The "Stuff White People Like" blog simply consists of an ongoing list of things that white folks like (or, more specifically, things yuppie/hipster white folks under 40 like). Some inclusions on the list: Difficult breakups (#70), Asian fusion food (#45), Knowing what's best for poor people (#62), Arrested Development (#38), Japan (#58), "Gifted" Children (#16), The Sunday New York Times (#46), Wrigley Field (#30), Writer's Workshops (#21), and Farmers Markets (#5).
It's a hilarious blog, with aggressively ironic writing (after all, "irony" is #50 on the list!) and humorous pictures throughout. The whole endeavor is blindingly white in nature (i.e. spending so much time ironically skewering whiteness in a non-standupcomedy sort of way).

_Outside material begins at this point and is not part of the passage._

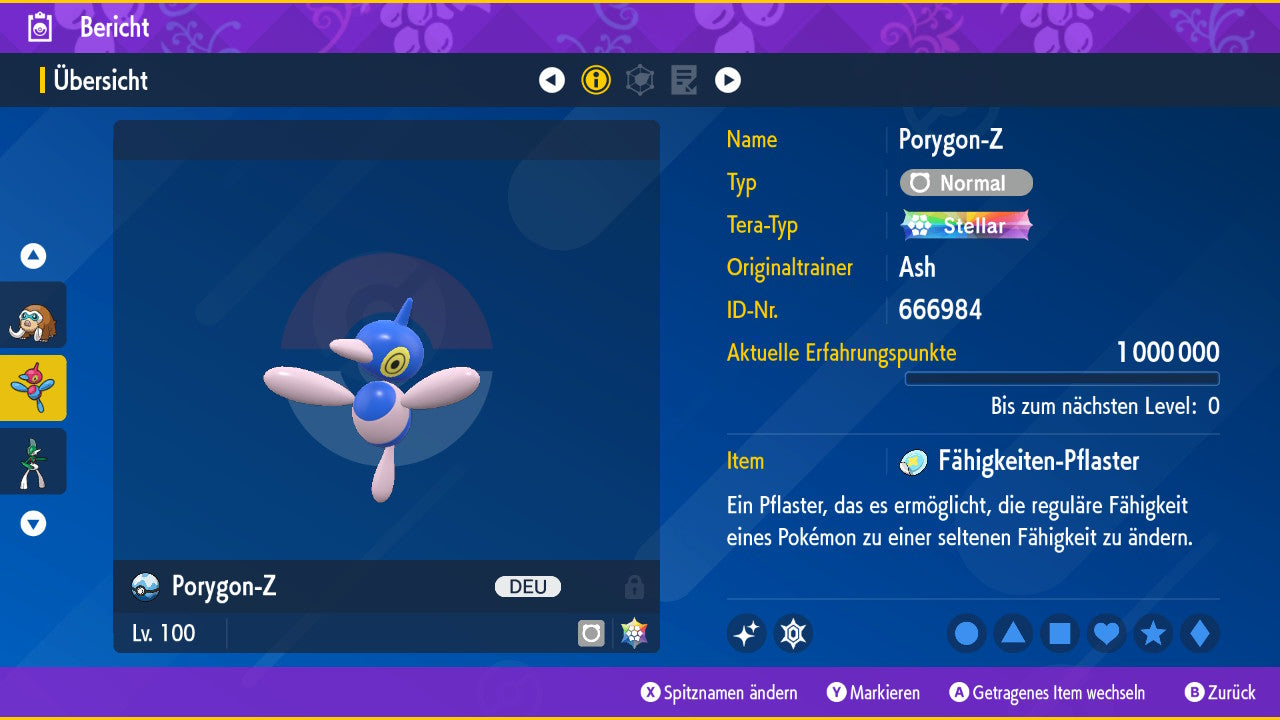Viewport: 1280px width, 720px height.
Task: Toggle the triangle marking
Action: click(x=1013, y=633)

If you look over the list on the blog, one of the major recurring themes is the idea that above all, white people like being the best or superior (but not in a self-deprecating sort of way) at whatever they do or whatever situation they are in. They're constantly trying to one-up one another and prove themselves better than the next white guy. It's funny and ironic, then, that "Stuff White People Like" screams of this sort of "look how smart and witty and self-deprecating we are" attitude. But then maybe the people behind the blog are trying to make some meta critique of the whole process of reflexive self-stereotyping (wouldn't that be white of them!). In any case, the sort of half-hearted deconstruction with which I'm concluding this post is certainly stereotypically white. We love taking things--even (perhaps especially) amusing and entertaining things--apart and analyzing them. There's no fun in that. But then again, white people are very prone to becoming wet blankets.